**ABOUT THIS EXERCISE:**
Copy out the full set of records. Keep every word the same.

┄┄┄┄┄┄

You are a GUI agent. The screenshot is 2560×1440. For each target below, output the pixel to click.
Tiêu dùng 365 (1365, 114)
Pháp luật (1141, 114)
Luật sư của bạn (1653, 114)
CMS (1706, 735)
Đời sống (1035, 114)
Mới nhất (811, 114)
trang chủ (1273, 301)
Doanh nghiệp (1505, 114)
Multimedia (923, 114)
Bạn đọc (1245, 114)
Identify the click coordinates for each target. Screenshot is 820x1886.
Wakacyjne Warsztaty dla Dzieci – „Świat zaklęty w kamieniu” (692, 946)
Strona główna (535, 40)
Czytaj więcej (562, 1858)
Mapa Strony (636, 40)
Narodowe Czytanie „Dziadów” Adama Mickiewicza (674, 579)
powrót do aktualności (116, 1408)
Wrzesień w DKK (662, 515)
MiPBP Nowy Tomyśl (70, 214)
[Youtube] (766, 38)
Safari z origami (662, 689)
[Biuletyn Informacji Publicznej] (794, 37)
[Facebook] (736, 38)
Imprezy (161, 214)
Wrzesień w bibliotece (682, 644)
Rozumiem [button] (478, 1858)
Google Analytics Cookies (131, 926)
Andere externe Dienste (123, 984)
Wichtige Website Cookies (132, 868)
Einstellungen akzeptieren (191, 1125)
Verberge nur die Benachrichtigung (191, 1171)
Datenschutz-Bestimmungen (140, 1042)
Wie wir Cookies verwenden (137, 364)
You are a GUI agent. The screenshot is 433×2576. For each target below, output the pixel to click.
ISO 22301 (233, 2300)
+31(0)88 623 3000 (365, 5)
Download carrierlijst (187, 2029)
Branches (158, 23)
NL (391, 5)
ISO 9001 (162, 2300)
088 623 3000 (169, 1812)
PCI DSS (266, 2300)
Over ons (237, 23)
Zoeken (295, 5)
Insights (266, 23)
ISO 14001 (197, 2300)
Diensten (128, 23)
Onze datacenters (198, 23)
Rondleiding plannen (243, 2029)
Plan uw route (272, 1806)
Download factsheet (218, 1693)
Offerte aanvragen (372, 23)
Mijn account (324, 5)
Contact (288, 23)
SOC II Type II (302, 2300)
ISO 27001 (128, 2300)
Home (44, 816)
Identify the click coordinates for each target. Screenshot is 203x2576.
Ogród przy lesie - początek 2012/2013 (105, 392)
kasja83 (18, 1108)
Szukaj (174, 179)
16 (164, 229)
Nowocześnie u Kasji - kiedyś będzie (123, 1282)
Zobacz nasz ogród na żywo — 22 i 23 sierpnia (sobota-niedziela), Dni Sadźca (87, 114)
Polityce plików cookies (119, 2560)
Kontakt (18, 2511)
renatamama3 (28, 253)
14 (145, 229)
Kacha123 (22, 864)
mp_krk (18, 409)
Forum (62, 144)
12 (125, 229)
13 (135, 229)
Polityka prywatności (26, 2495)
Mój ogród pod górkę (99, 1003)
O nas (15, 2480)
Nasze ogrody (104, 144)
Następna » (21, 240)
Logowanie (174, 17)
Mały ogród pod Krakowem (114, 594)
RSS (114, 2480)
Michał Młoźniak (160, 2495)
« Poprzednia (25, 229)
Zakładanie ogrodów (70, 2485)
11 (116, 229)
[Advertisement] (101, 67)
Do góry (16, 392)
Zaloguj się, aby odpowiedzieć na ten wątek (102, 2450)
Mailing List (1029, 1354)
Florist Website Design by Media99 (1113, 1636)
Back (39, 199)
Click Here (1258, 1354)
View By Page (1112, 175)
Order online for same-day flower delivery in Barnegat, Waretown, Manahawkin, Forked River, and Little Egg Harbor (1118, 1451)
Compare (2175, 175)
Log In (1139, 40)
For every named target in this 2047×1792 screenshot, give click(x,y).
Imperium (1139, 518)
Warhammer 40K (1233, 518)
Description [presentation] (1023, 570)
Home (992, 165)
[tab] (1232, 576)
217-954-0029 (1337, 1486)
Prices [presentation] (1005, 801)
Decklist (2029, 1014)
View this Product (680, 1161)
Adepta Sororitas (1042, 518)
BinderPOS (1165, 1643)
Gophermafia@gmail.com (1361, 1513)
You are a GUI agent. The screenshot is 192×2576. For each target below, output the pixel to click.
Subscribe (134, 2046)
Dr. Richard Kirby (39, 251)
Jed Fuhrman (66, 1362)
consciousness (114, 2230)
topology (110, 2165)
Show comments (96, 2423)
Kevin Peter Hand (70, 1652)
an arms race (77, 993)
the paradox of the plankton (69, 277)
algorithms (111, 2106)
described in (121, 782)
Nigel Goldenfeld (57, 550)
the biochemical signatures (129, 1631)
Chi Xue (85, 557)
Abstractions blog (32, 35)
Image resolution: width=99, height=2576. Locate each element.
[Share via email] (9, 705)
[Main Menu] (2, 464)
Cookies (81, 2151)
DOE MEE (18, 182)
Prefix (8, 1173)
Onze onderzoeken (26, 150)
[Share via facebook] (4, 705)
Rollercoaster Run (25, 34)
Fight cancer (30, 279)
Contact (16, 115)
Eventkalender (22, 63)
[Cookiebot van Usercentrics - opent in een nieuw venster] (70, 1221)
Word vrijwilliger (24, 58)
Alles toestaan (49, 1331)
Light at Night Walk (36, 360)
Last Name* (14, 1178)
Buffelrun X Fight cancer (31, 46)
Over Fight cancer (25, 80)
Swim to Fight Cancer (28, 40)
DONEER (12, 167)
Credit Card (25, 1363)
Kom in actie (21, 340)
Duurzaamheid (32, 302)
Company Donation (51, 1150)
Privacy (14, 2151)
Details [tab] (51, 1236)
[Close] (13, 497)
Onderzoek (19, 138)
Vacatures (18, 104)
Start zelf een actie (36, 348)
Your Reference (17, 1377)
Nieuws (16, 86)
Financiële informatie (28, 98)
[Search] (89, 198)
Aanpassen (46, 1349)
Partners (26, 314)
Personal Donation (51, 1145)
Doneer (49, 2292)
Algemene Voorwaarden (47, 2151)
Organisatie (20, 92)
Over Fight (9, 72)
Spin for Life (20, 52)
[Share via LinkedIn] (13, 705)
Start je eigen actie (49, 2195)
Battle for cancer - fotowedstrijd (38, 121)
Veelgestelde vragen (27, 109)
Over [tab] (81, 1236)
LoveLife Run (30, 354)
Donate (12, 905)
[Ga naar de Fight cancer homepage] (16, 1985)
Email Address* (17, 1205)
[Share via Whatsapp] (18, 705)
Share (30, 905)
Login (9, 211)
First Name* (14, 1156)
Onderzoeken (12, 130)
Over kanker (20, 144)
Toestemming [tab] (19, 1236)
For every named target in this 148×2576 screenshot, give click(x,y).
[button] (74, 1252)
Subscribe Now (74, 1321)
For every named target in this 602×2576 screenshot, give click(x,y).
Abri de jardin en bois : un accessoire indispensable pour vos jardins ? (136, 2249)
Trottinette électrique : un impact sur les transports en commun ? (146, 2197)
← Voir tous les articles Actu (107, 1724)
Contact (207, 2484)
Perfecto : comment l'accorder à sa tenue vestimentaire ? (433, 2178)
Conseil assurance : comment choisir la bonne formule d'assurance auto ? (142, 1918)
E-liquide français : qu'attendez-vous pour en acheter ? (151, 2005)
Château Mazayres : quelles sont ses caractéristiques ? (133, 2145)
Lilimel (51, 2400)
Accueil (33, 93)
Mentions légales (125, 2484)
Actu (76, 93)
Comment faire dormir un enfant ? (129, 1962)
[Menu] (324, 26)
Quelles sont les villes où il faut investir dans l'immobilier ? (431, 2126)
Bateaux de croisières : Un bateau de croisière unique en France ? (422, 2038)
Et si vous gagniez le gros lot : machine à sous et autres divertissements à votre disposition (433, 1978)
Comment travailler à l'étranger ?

┄┄┄┄┄┄

**WRITTEN RESPONSE:**
You are a GUI agent. The screenshot is 2560×1440. For each target below, output the pixel to click.
Tiêu dùng 365 (1365, 114)
Pháp luật (1141, 114)
Luật sư của bạn (1653, 114)
CMS (1706, 735)
Đời sống (1035, 114)
Mới nhất (811, 114)
trang chủ (1273, 301)
Doanh nghiệp (1505, 114)
Multimedia (923, 114)
Bạn đọc (1245, 114)
Identify the click coordinates for each target. Screenshot is 820x1886.
Wakacyjne Warsztaty dla Dzieci – „Świat zaklęty w kamieniu” (692, 946)
Strona główna (535, 40)
Czytaj więcej (562, 1858)
Mapa Strony (636, 40)
Narodowe Czytanie „Dziadów” Adama Mickiewicza (674, 579)
powrót do aktualności (116, 1408)
Wrzesień w DKK (662, 515)
MiPBP Nowy Tomyśl (70, 214)
[Youtube] (766, 38)
Safari z origami (662, 689)
[Biuletyn Informacji Publicznej] (794, 37)
[Facebook] (736, 38)
Imprezy (161, 214)
Wrzesień w bibliotece (682, 644)
Rozumiem [button] (478, 1858)
Google Analytics Cookies (131, 926)
Andere externe Dienste (123, 984)
Wichtige Website Cookies (132, 868)
Einstellungen akzeptieren (191, 1125)
Verberge nur die Benachrichtigung (191, 1171)
Datenschutz-Bestimmungen (140, 1042)
Wie wir Cookies verwenden (137, 364)
You are a GUI agent. The screenshot is 433×2576. For each target below, output the pixel to click.
ISO 22301 (233, 2300)
+31(0)88 623 3000 (365, 5)
Download carrierlijst (187, 2029)
Branches (158, 23)
NL (391, 5)
ISO 9001 (162, 2300)
088 623 3000 (169, 1812)
PCI DSS (266, 2300)
Over ons (237, 23)
Zoeken (295, 5)
Insights (266, 23)
ISO 14001 (197, 2300)
Diensten (128, 23)
Onze datacenters (198, 23)
Rondleiding plannen (243, 2029)
Plan uw route (272, 1806)
Download factsheet (218, 1693)
Offerte aanvragen (372, 23)
Mijn account (324, 5)
Contact (288, 23)
SOC II Type II (302, 2300)
ISO 27001 (128, 2300)
Home (44, 816)
Identify the click coordinates for each target. Screenshot is 203x2576.
Ogród przy lesie - początek 2012/2013 (105, 392)
kasja83 (18, 1108)
Szukaj (174, 179)
16 (164, 229)
Nowocześnie u Kasji - kiedyś będzie (123, 1282)
Zobacz nasz ogród na żywo — 22 i 23 sierpnia (sobota-niedziela), Dni Sadźca (87, 114)
Polityce plików cookies (119, 2560)
Kontakt (18, 2511)
renatamama3 (28, 253)
14 (145, 229)
Kacha123 (22, 864)
mp_krk (18, 409)
Forum (62, 144)
12 (125, 229)
13 (135, 229)
Polityka prywatności (26, 2495)
Mój ogród pod górkę (99, 1003)
O nas (15, 2480)
Nasze ogrody (104, 144)
Następna » (21, 240)
Logowanie (174, 17)
Mały ogród pod Krakowem (114, 594)
RSS (114, 2480)
Michał Młoźniak (160, 2495)
« Poprzednia (25, 229)
Zakładanie ogrodów (70, 2485)
11 (116, 229)
[Advertisement] (101, 67)
Do góry (16, 392)
Zaloguj się, aby odpowiedzieć na ten wątek (102, 2450)
Mailing List (1029, 1354)
Florist Website Design by Media99 (1113, 1636)
Back (39, 199)
Click Here (1258, 1354)
View By Page (1112, 175)
Order online for same-day flower delivery in Barnegat, Waretown, Manahawkin, Forked River, and Little Egg Harbor (1118, 1451)
Compare (2175, 175)
Log In (1139, 40)
For every named target in this 2047×1792 screenshot, give click(x,y).
Imperium (1139, 518)
Warhammer 40K (1233, 518)
Description [presentation] (1023, 570)
Home (992, 165)
[tab] (1232, 576)
217-954-0029 (1337, 1486)
Prices [presentation] (1005, 801)
Decklist (2029, 1014)
View this Product (680, 1161)
Adepta Sororitas (1042, 518)
BinderPOS (1165, 1643)
Gophermafia@gmail.com (1361, 1513)
You are a GUI agent. The screenshot is 192×2576. For each target below, output the pixel to click.
Subscribe (134, 2046)
Dr. Richard Kirby (39, 251)
Jed Fuhrman (66, 1362)
consciousness (114, 2230)
topology (110, 2165)
Show comments (96, 2423)
Kevin Peter Hand (70, 1652)
an arms race (77, 993)
the paradox of the plankton (69, 277)
algorithms (111, 2106)
described in (121, 782)
Nigel Goldenfeld (57, 550)
the biochemical signatures (129, 1631)
Chi Xue (85, 557)
Abstractions blog (32, 35)
Image resolution: width=99, height=2576. Locate each element.
[Share via email] (9, 705)
[Main Menu] (2, 464)
Cookies (81, 2151)
DOE MEE (18, 182)
Prefix (8, 1173)
Onze onderzoeken (26, 150)
[Share via facebook] (4, 705)
Rollercoaster Run (25, 34)
Fight cancer (30, 279)
Contact (16, 115)
Eventkalender (22, 63)
[Cookiebot van Usercentrics - opent in een nieuw venster] (70, 1221)
Word vrijwilliger (24, 58)
Alles toestaan (49, 1331)
Light at Night Walk (36, 360)
Last Name* (14, 1178)
Buffelrun X Fight cancer (31, 46)
Over Fight cancer (25, 80)
Swim to Fight Cancer (28, 40)
DONEER (12, 167)
Credit Card (25, 1363)
Kom in actie (21, 340)
Duurzaamheid (32, 302)
Company Donation (51, 1150)
Privacy (14, 2151)
Details [tab] (51, 1236)
[Close] (13, 497)
Onderzoek (19, 138)
Vacatures (18, 104)
Start zelf een actie (36, 348)
Your Reference (17, 1377)
Nieuws (16, 86)
Financiële informatie (28, 98)
[Search] (89, 198)
Aanpassen (46, 1349)
Partners (26, 314)
Personal Donation (51, 1145)
Doneer (49, 2292)
Algemene Voorwaarden (47, 2151)
Organisatie (20, 92)
Over Fight (9, 72)
Spin for Life (20, 52)
[Share via LinkedIn] (13, 705)
Start je eigen actie (49, 2195)
Battle for cancer - fotowedstrijd (38, 121)
Veelgestelde vragen (27, 109)
Over [tab] (81, 1236)
LoveLife Run (30, 354)
Donate (12, 905)
[Ga naar de Fight cancer homepage] (16, 1985)
Email Address* (17, 1205)
[Share via Whatsapp] (18, 705)
Share (30, 905)
Login (9, 211)
First Name* (14, 1156)
Onderzoeken (12, 130)
Over kanker (20, 144)
Toestemming [tab] (19, 1236)
For every named target in this 148×2576 screenshot, give click(x,y).
[button] (74, 1252)
Subscribe Now (74, 1321)
For every named target in this 602×2576 screenshot, give click(x,y).
Abri de jardin en bois : un accessoire indispensable pour vos jardins ? (136, 2249)
Trottinette électrique : un impact sur les transports en commun ? (146, 2197)
← Voir tous les articles Actu (107, 1724)
Contact (207, 2484)
Perfecto : comment l'accorder à sa tenue vestimentaire ? (433, 2178)
Conseil assurance : comment choisir la bonne formule d'assurance auto ? (142, 1918)
E-liquide français : qu'attendez-vous pour en acheter ? (151, 2005)
Château Mazayres : quelles sont ses caractéristiques ? (133, 2145)
Lilimel (51, 2400)
Accueil (33, 93)
Mentions légales (125, 2484)
Actu (76, 93)
Comment faire dormir un enfant ? (129, 1962)
[Menu] (324, 26)
Quelles sont les villes où il faut investir dans l'immobilier ? (431, 2126)
Bateaux de croisières : Un bateau de croisière unique en France ? (422, 2038)
Et si vous gagniez le gros lot : machine à sous et autres divertissements à votre disposition (433, 1978)
Comment travailler à l'étranger ?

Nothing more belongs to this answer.